▸ YOUR ASSIGNMENT
What you return should match the data below exactly, with no pictures in it.

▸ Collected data
--------------------

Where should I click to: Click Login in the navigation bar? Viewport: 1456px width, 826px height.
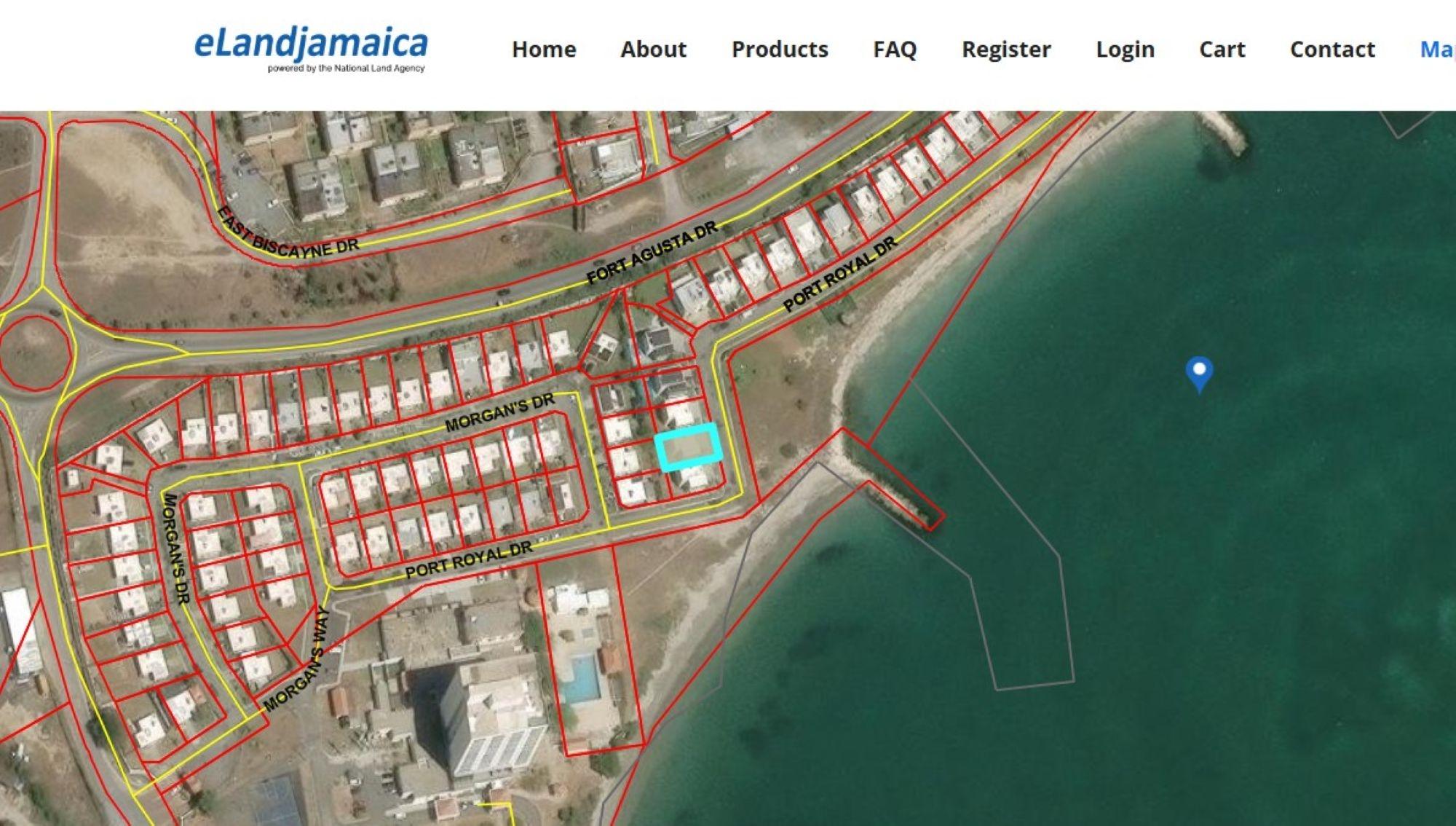pyautogui.click(x=1125, y=50)
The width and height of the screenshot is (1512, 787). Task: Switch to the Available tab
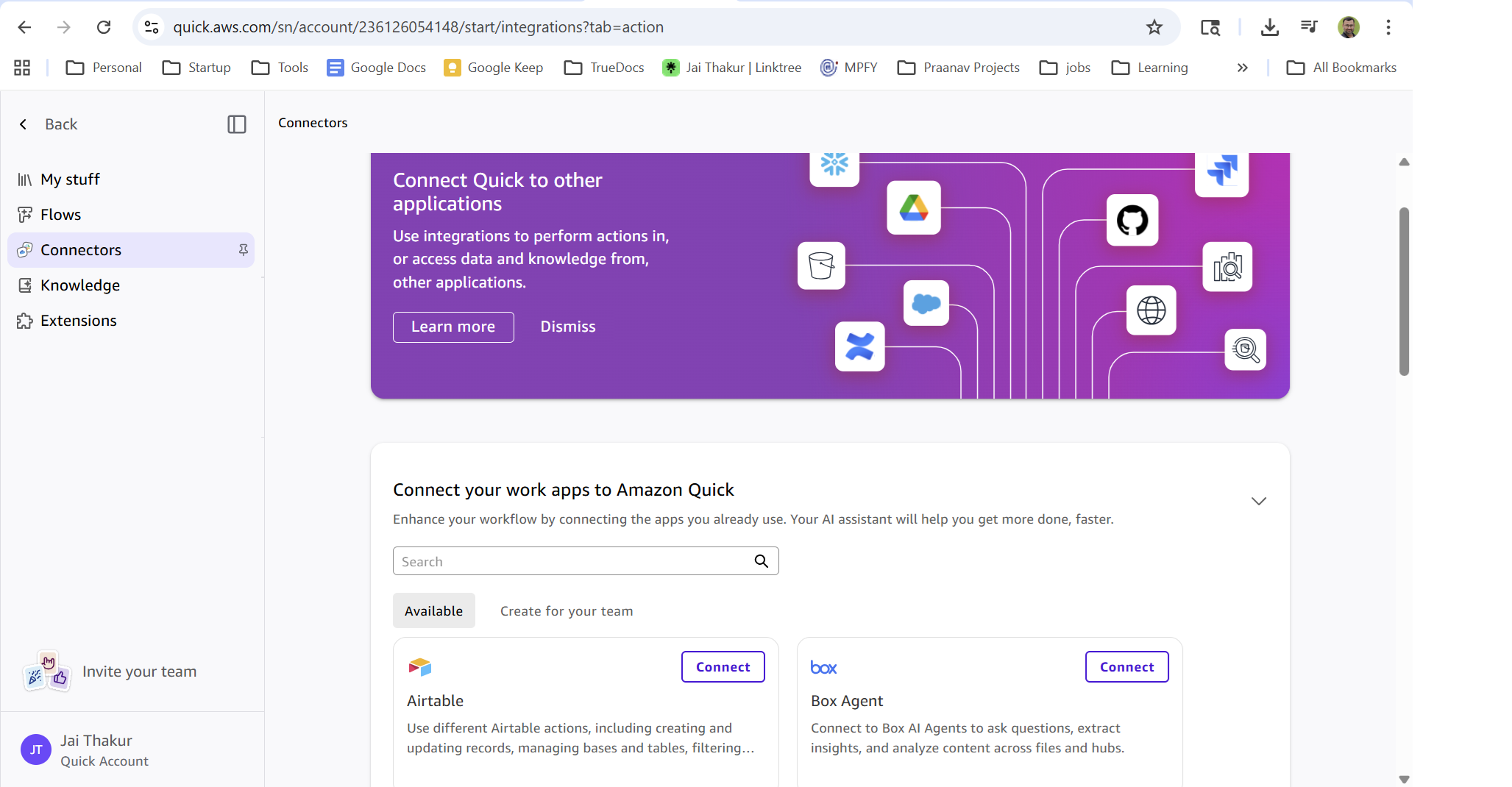click(x=433, y=610)
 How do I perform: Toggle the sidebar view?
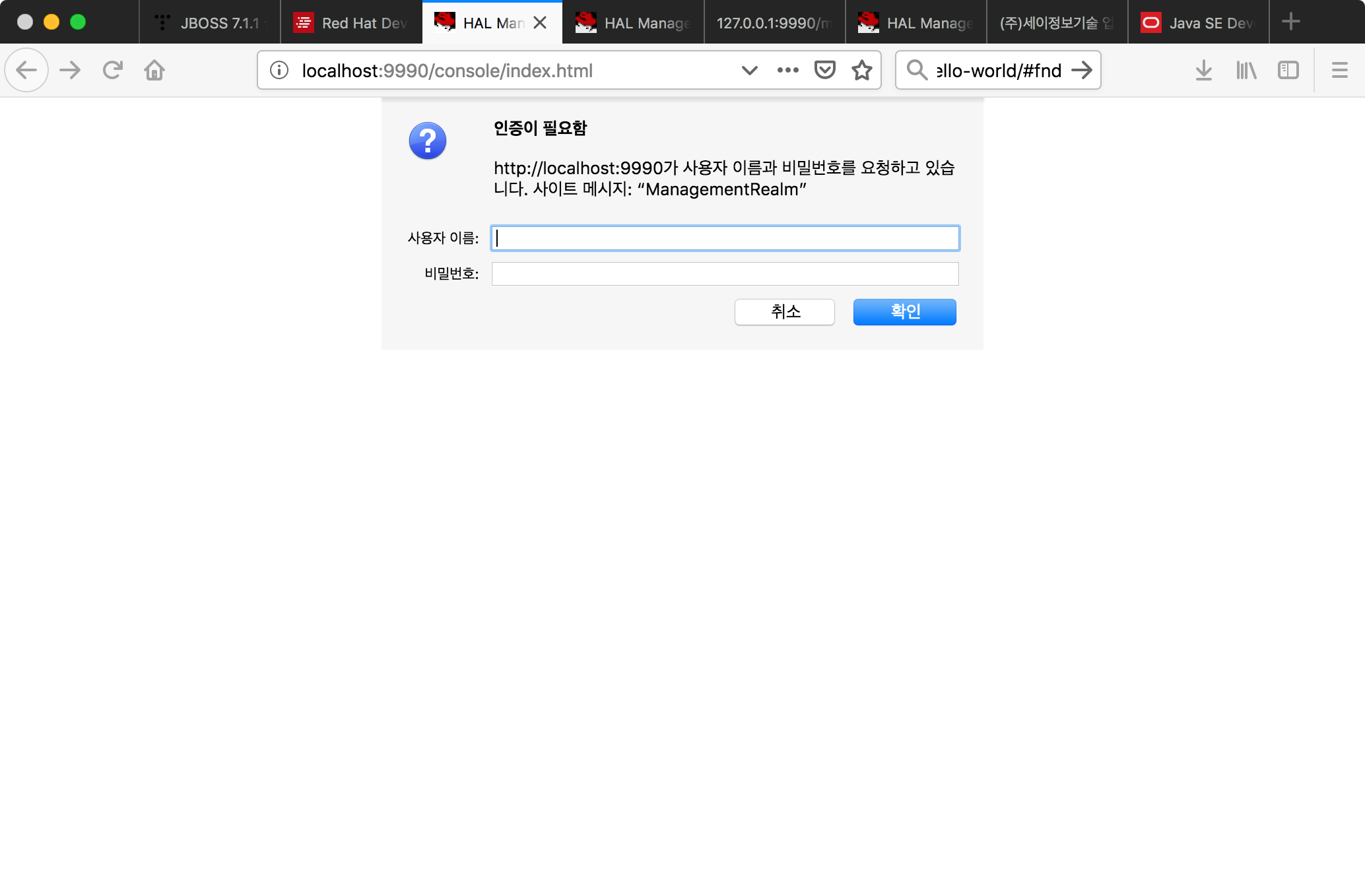click(x=1288, y=70)
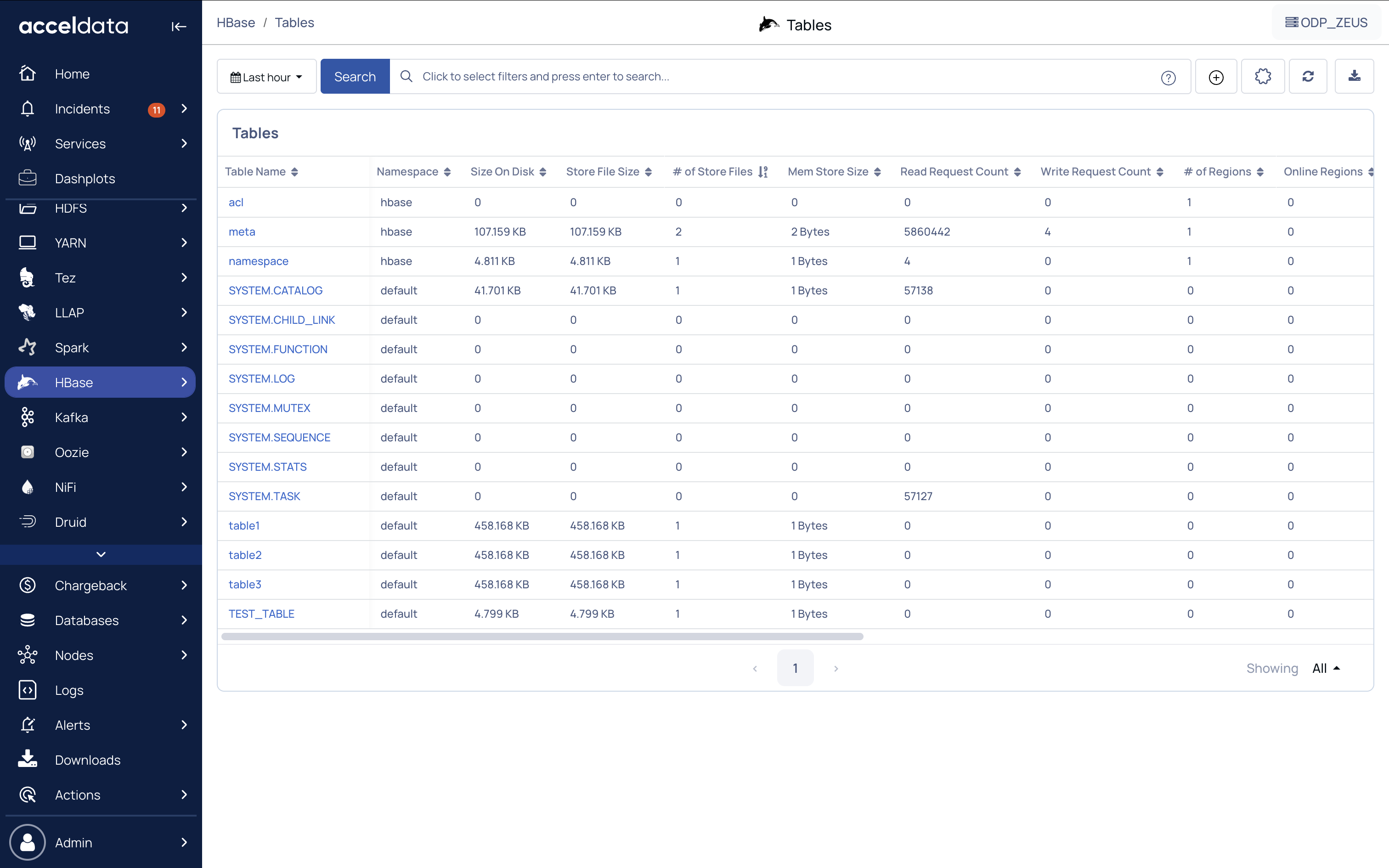Open the SYSTEM.CATALOG table link
1389x868 pixels.
pos(276,290)
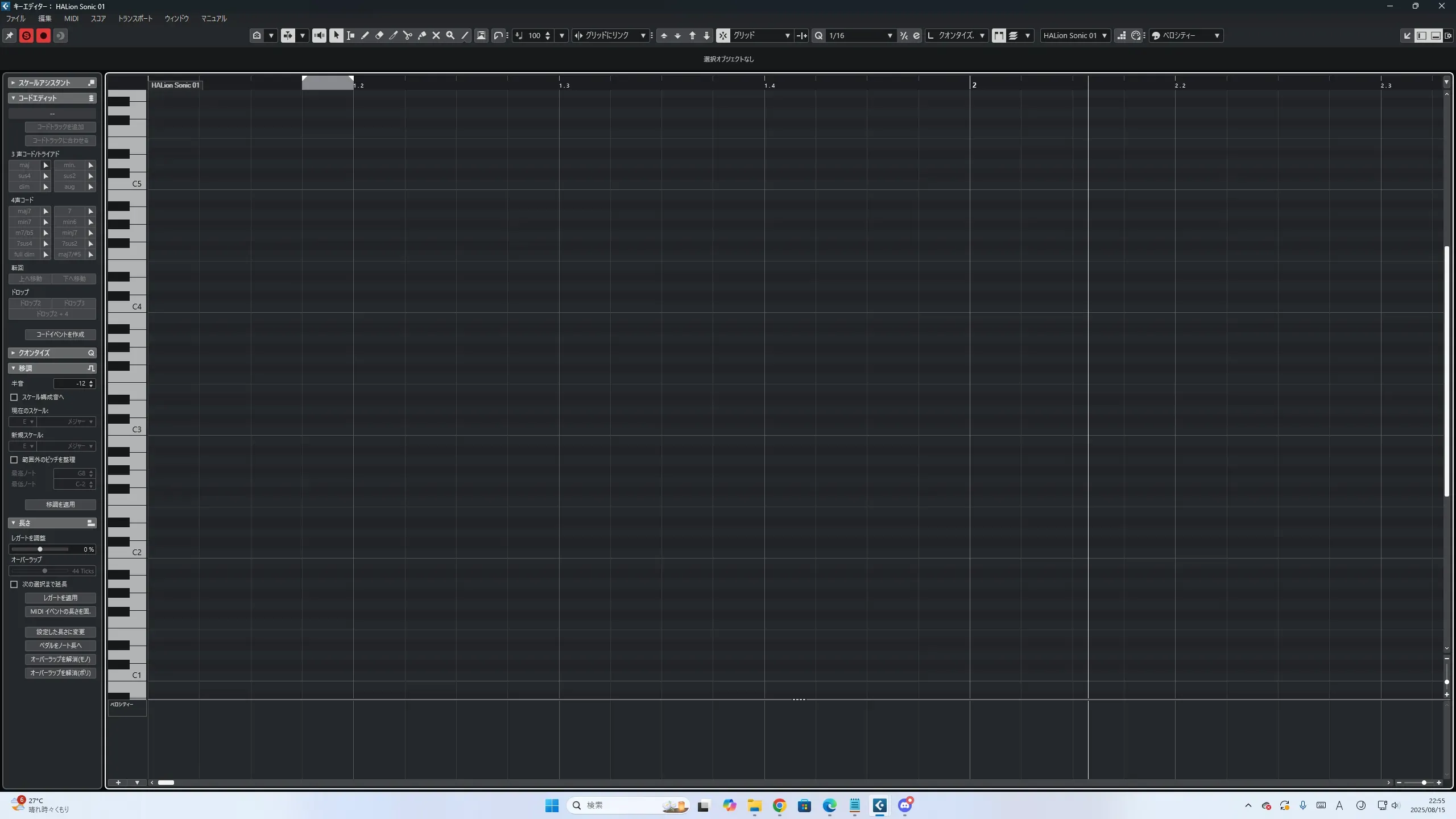
Task: Adjust the レガートを調整 slider handle
Action: point(40,549)
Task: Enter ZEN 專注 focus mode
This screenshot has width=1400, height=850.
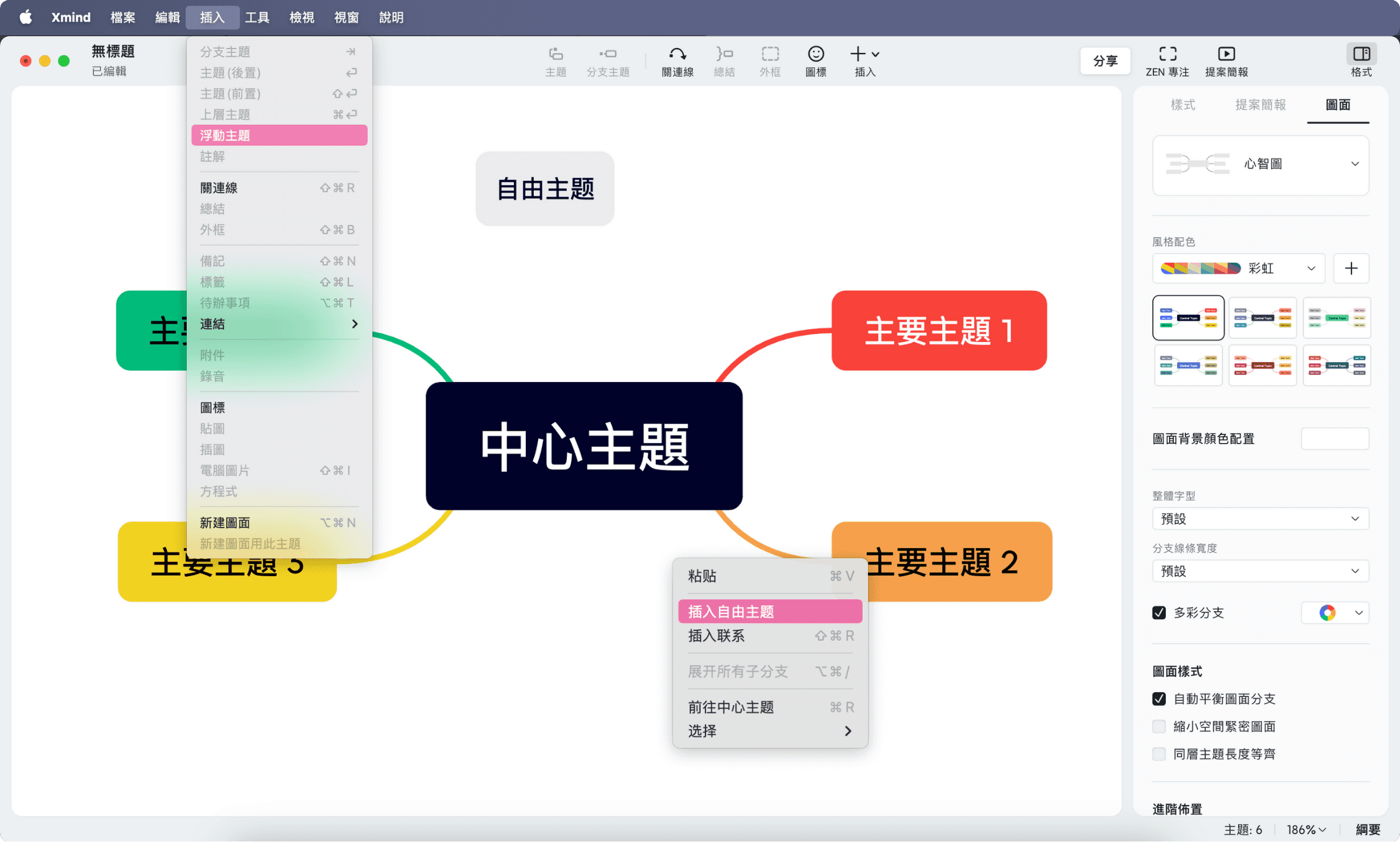Action: pos(1169,61)
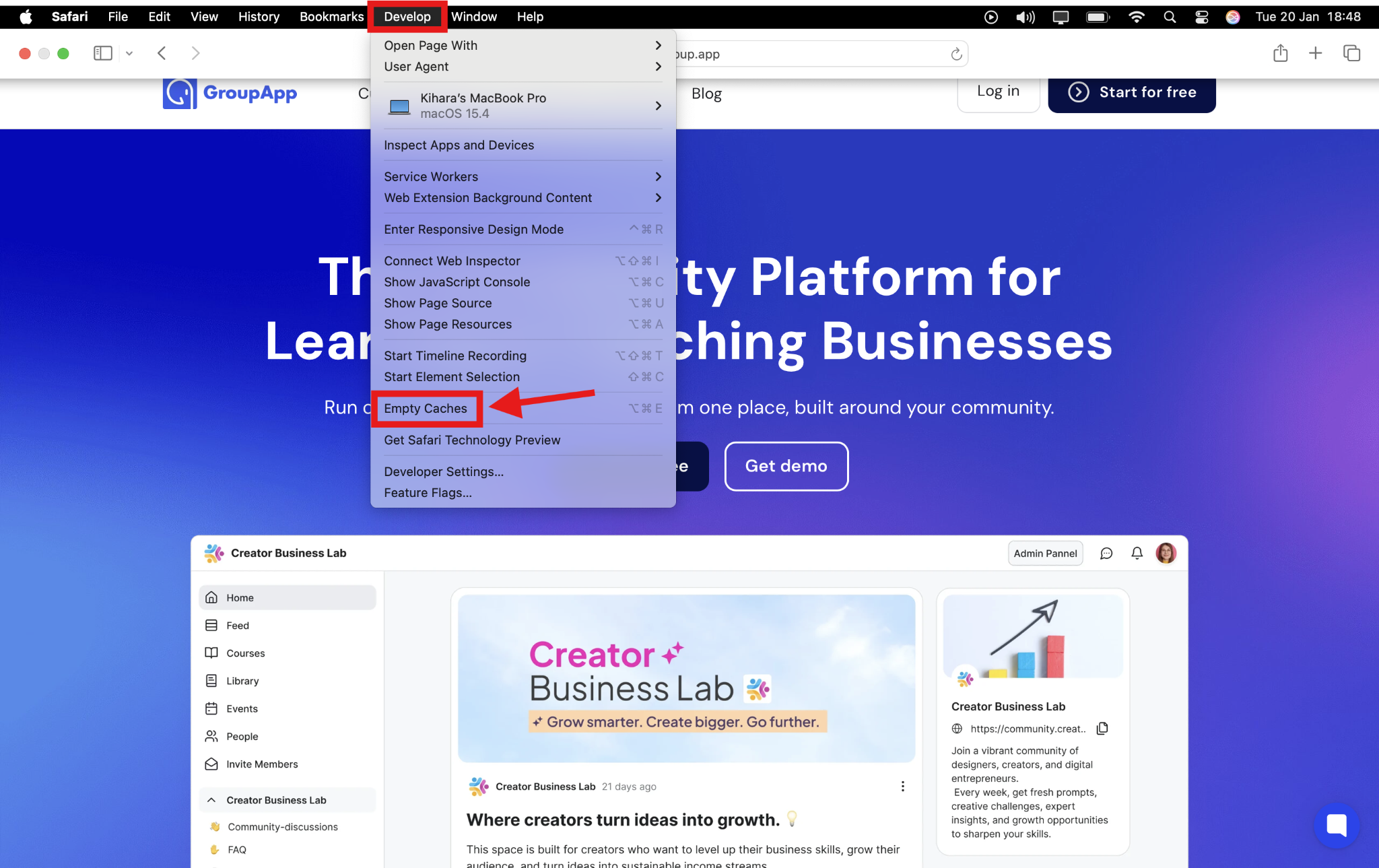Open the blue chat widget bubble
Image resolution: width=1379 pixels, height=868 pixels.
point(1336,825)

--------------------

▸ EXERCISE OUTPUT
Where should I click to: Click Login in the navigation bar? Viewport: 1456px width, 826px height.
pyautogui.click(x=1125, y=50)
The width and height of the screenshot is (1512, 787). Task: Switch to the Available tab
click(x=433, y=610)
 How do I perform: Toggle the sidebar view?
click(x=1288, y=70)
Open the SYSTEM.CATALOG table link
1389x868 pixels.
pos(276,290)
Task: Adjust the レガートを調整 slider handle
Action: point(40,549)
Task: Enter ZEN 專注 focus mode
This screenshot has width=1400, height=850.
Action: pos(1169,61)
Open the blue chat widget bubble
Image resolution: width=1379 pixels, height=868 pixels.
point(1336,825)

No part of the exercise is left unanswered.